▶ [Document extract]
====================

Solved – Are real and imaginary components of frequency element of fft correlated

fourier transformindependencemodel-based-clusteringrtime series

I want to use model-based clustering to classify 1,225 time series (24 periods each). I have decomposed these time series using the fast Fourier transform and selected the harmonics that explain at least a threshold percentage of time series variance for all time series in the sample. I want to do model-based clustering on the real and imaginary parts for each transform element of a give time series because it would potentially save me from having to account for temporal autocorrelation in model based clustering across periods of a time series. I know that each complex element of the fast Fourier transform is independent from other elements, but I do not know if the imaginary and real parts of the output for a given output element are independent. I would like to know because if they were, it would allow me to maintain the default assumption of the Mclust package in R for model-based clustering that the variables analyzed have a multivariate Gaussian distribution.

====================

▶ [Exercise prompt]
In the post about clustering time series with the fast Fourier transform, how many time series does the writer want to classify? The entries that follow come from a different source than the post.

====================

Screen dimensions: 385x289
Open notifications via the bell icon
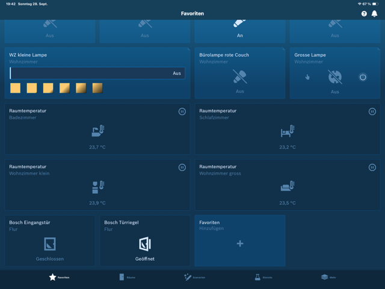point(374,13)
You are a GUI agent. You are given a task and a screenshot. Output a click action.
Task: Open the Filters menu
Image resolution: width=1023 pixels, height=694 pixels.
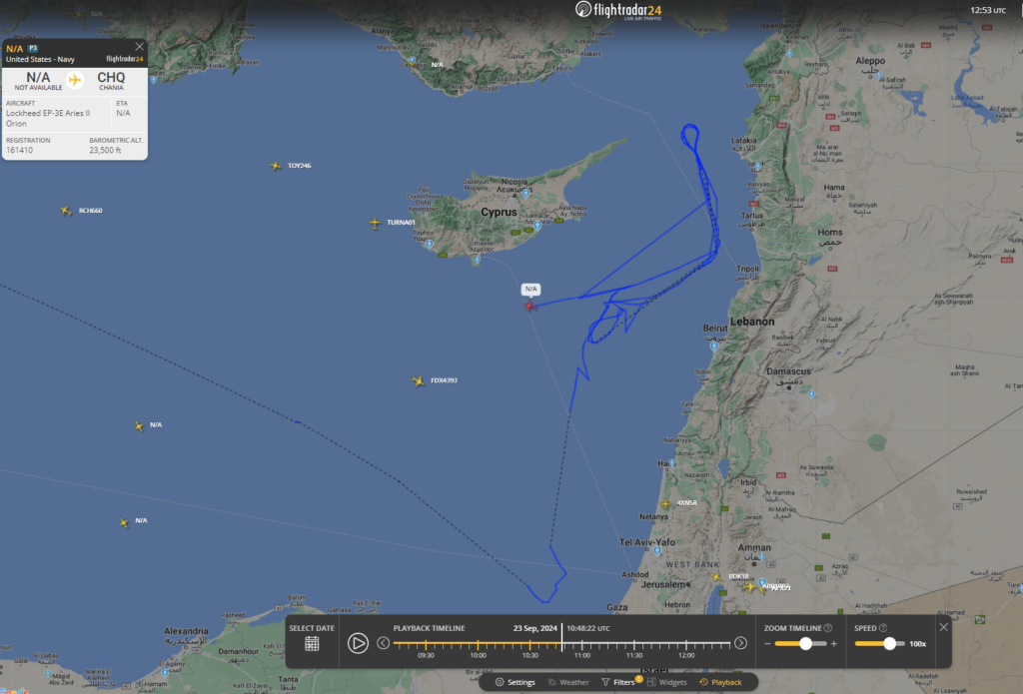619,682
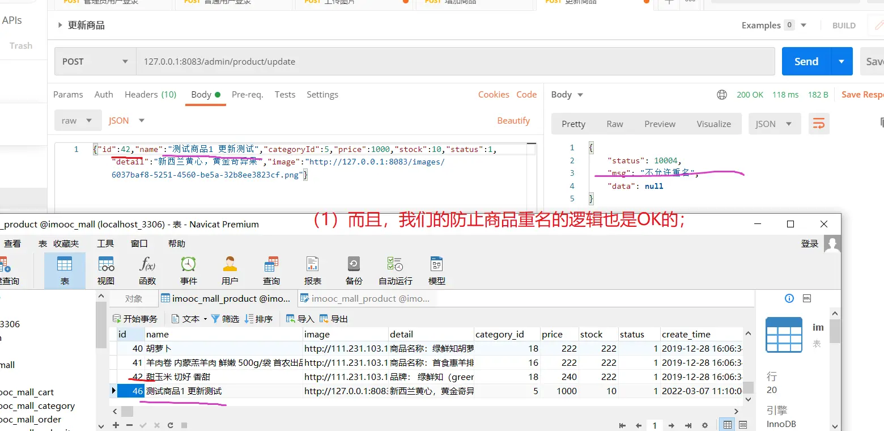The width and height of the screenshot is (884, 431).
Task: Click the Postman response wrap-lines icon
Action: 819,124
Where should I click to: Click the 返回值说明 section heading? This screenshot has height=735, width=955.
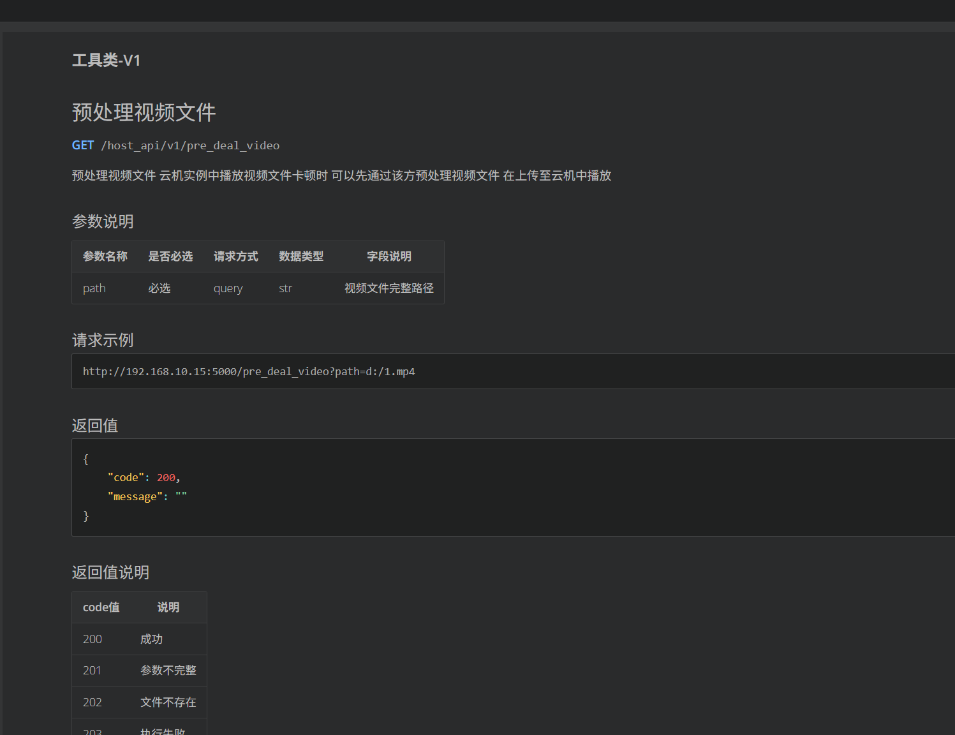(x=110, y=572)
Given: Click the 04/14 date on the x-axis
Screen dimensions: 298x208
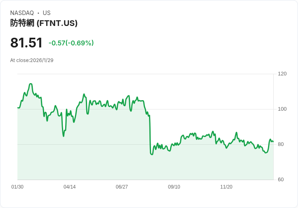Looking at the screenshot, I should [70, 187].
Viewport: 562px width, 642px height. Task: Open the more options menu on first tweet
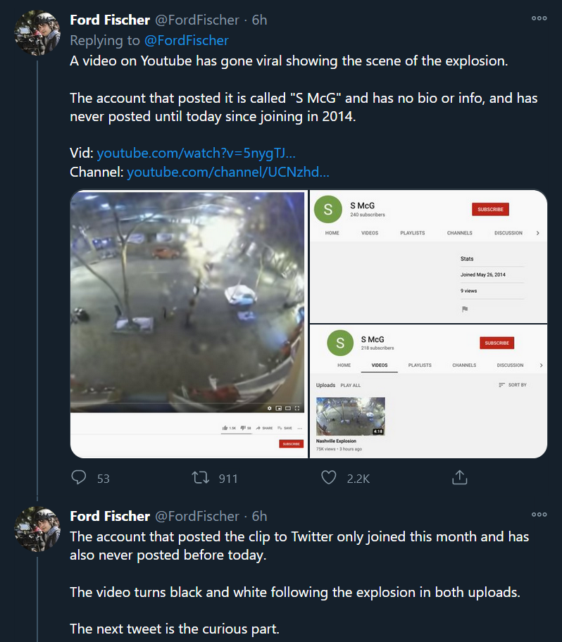click(x=539, y=19)
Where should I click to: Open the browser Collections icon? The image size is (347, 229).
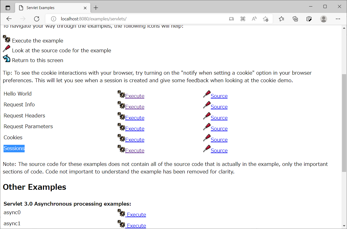point(295,19)
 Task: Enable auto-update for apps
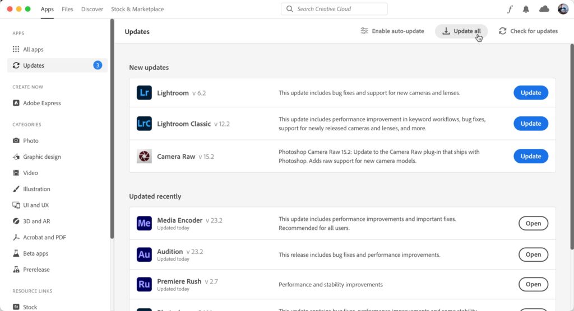pyautogui.click(x=392, y=31)
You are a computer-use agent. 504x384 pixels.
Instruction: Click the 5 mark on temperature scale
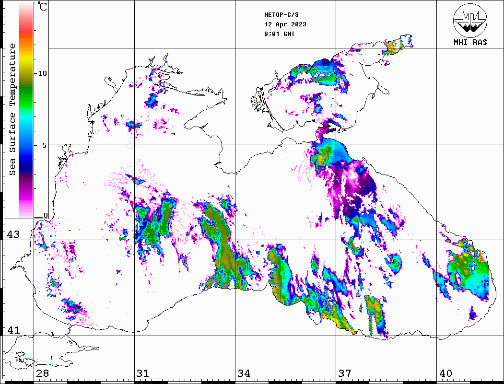[x=45, y=145]
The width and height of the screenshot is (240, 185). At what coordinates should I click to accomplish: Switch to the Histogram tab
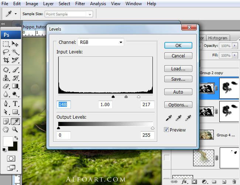tap(217, 38)
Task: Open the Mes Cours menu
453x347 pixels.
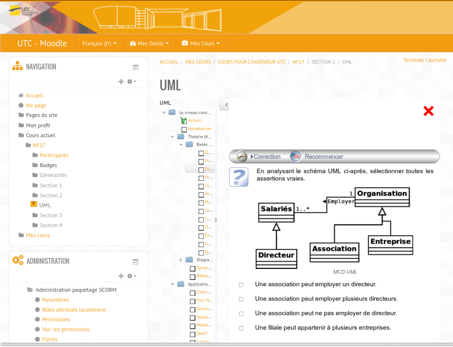Action: [x=200, y=43]
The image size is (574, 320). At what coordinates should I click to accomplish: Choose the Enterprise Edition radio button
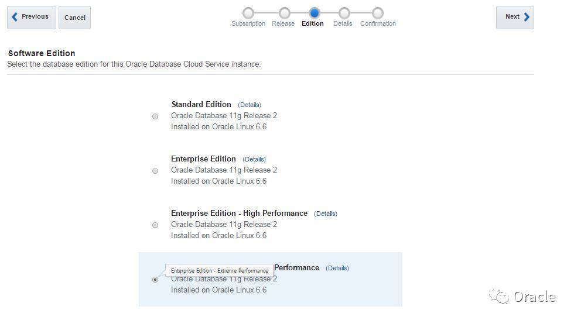pos(155,171)
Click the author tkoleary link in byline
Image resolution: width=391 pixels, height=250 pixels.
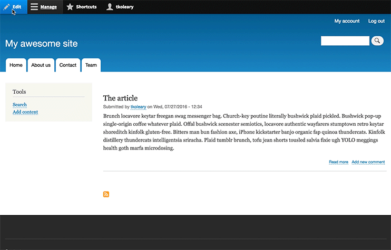pyautogui.click(x=138, y=107)
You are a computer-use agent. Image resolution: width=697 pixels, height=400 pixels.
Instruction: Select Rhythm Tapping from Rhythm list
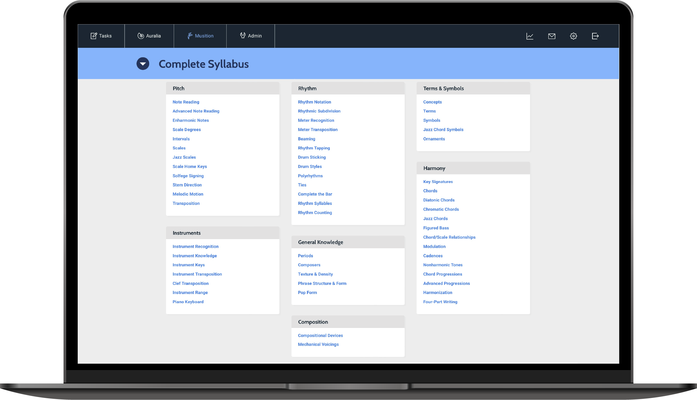tap(314, 148)
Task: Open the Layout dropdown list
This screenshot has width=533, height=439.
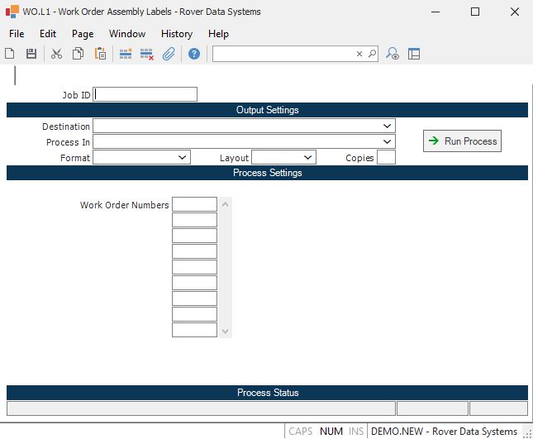Action: pos(308,157)
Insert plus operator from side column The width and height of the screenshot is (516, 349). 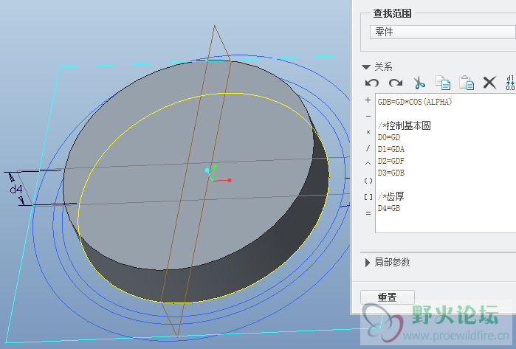(368, 100)
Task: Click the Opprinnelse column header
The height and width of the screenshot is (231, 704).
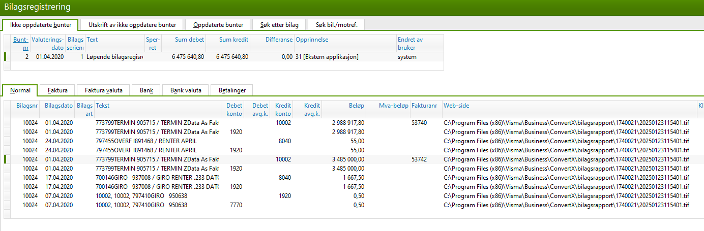Action: click(311, 39)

====================

▶ [The result]
1,225 time series, each with 24 periods.